The Air Force Just Can't Get It Right

I'm a fan of the Air Force Academy.  It was my first choice of colleges and the only one I applied to where I didn't get in.  I spent the first semester of my junior year as an exchange cadet there from West Point.  I've had one former student graduate from there and a second will this next May.

Yes, I'm a fan.

But there's always been something wrong there.  Even when I was there in 1985 there were problems with the way they enforced their Honor Code and there were problems with leadership.  Here we are, 28 years later, and the problems are so bad that we learn about this from the local Colorado Springs newspaper:
Facing pressure to combat drug use and sexual assault at the Air Force Academy, the Air Force has created a secret system of cadet informants to hunt for misconduct among students.

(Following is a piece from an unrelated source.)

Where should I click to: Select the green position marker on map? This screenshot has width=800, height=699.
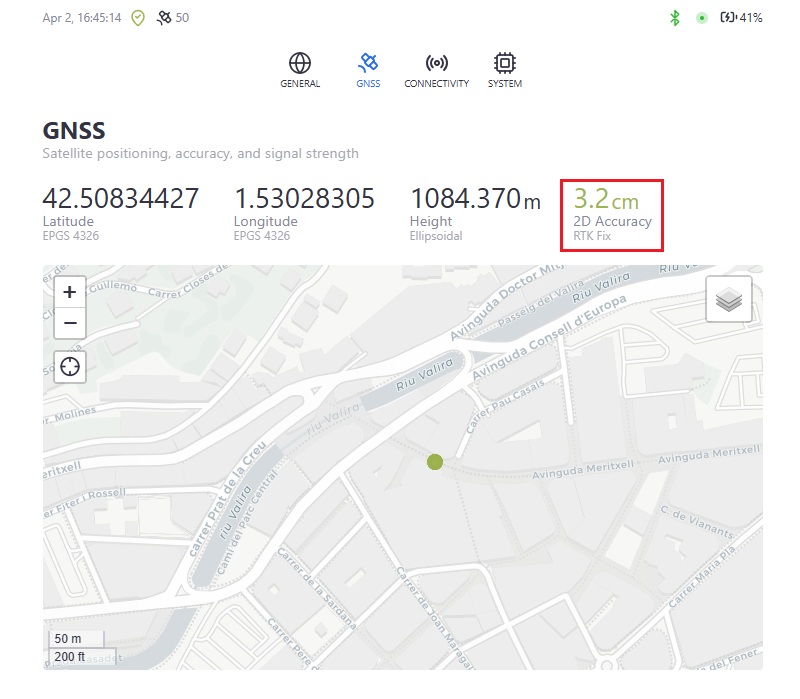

Cadets who attend the publicly-funded academy near Colorado Springs must pledge never to lie. But the program pushes some to do just that: Informants are told to deceive classmates, professors and commanders while snapping photos, wearing recording devices and filing secret reports.

For one former academy student, becoming a covert government operative meant not only betraying the values he vowed to uphold, it meant being thrown out of the academy as punishment for doing the things the Air Force secretly told him to do...

Through it all, he thought OSI (Office of Special Investigations) would have his back. But when an operation went wrong, he said, his handlers cut communication and disavowed knowledge of his actions, and watched as he was kicked out of the academy...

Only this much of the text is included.